Personal information
- Born: October 21, 1960 (age 65) New Orleans, Louisiana, U.S.
- Listed height: 6 ft 0 in (1.83 m)
- Listed weight: 188 lb (85 kg)

Career information
- High school: Lutcher (Lutcher, Louisiana)
- College: Tulane (1979–1982)
- NFL draft: 1983: 4th round, 103rd overall pick

Career history

Playing
- St. Louis Cardinals (1983–1986); Los Angeles Raiders (1987–1994); Denver Broncos (1995–1996); Oakland Raiders (1997);

Coaching
- Green Bay Packers (1999–2008) Cornerbacks coach & nickelbacks coach; Oakland Raiders (2009–2010) Defensive backs coach; Virginia Destroyers (2011) Defensive backs coach; Tulane (2012–2017) Co-defensive coordinator & defensive backs coach; Southern (2018–2021) Defensive coordinator & cornerbacks coach;

Awards and highlights
- UFL champion (2011);
- Stats at Pro Football Reference

= Lionel Washington =

American football player and coach (born 1960)
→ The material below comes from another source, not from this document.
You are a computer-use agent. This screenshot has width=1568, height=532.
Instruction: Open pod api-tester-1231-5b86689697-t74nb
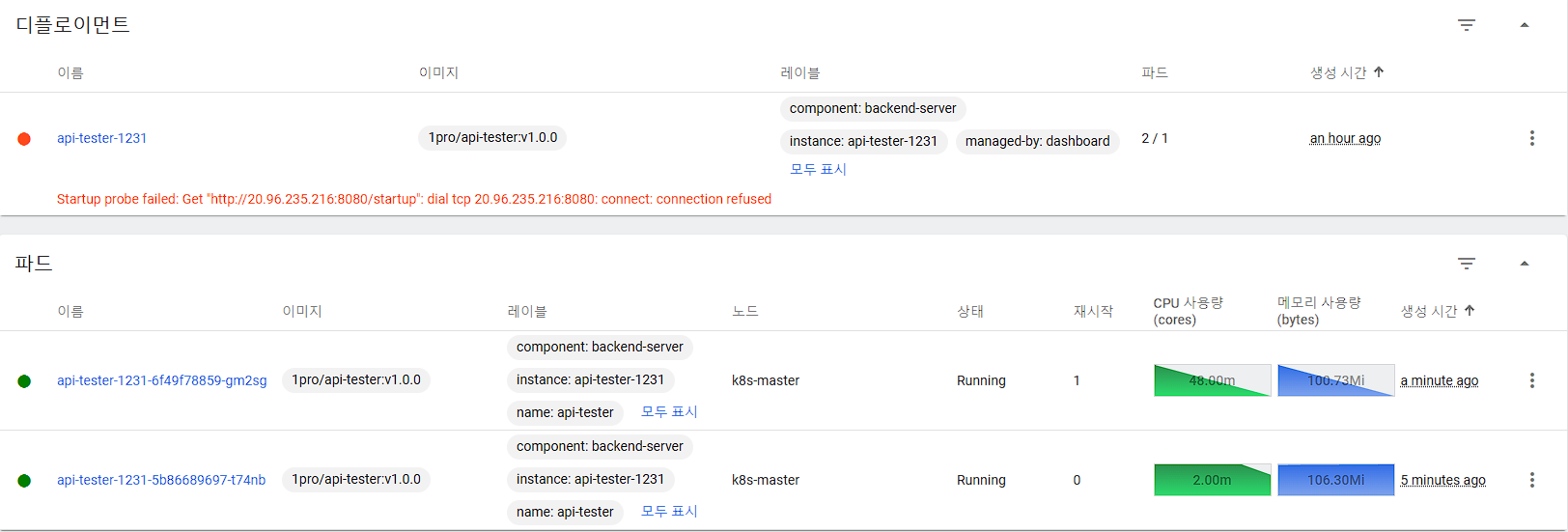pyautogui.click(x=160, y=480)
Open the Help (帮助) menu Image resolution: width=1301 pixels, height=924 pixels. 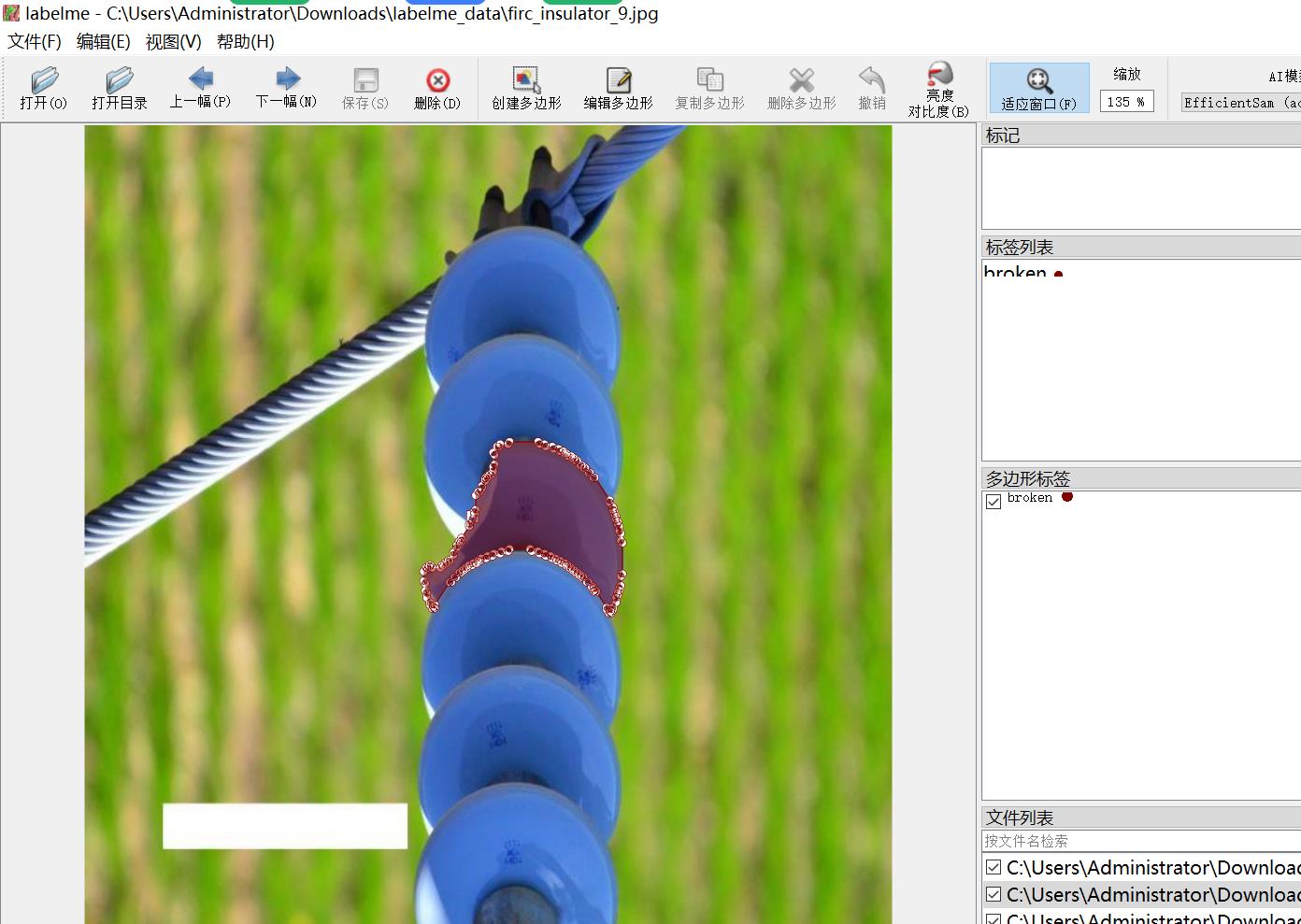(245, 41)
Lionel Washington (born October 21, 1960) is an American former college football coach and player. He played as a cornerback for 15 seasons in the National Football League (NFL). Washington played college football for Tulane.

Washington was a nickelbacks/cornerbacks coach for the Green Bay Packers from 1999 to 2008. He was let go after a disappointing 2008 season. Before the 2009 season the Oakland Raiders hired him to be their defensive secondary coach. In 2011, Washington became defensive backs coach of the United Football League (UFL)'s Virginia Destroyers. In 2012, he was named co-defensive coordinator of the Tulane Green Wave football team.

Washington is the father of Deron Washington, a professional basketball player who was selected in the second round of the 2008 NBA draft.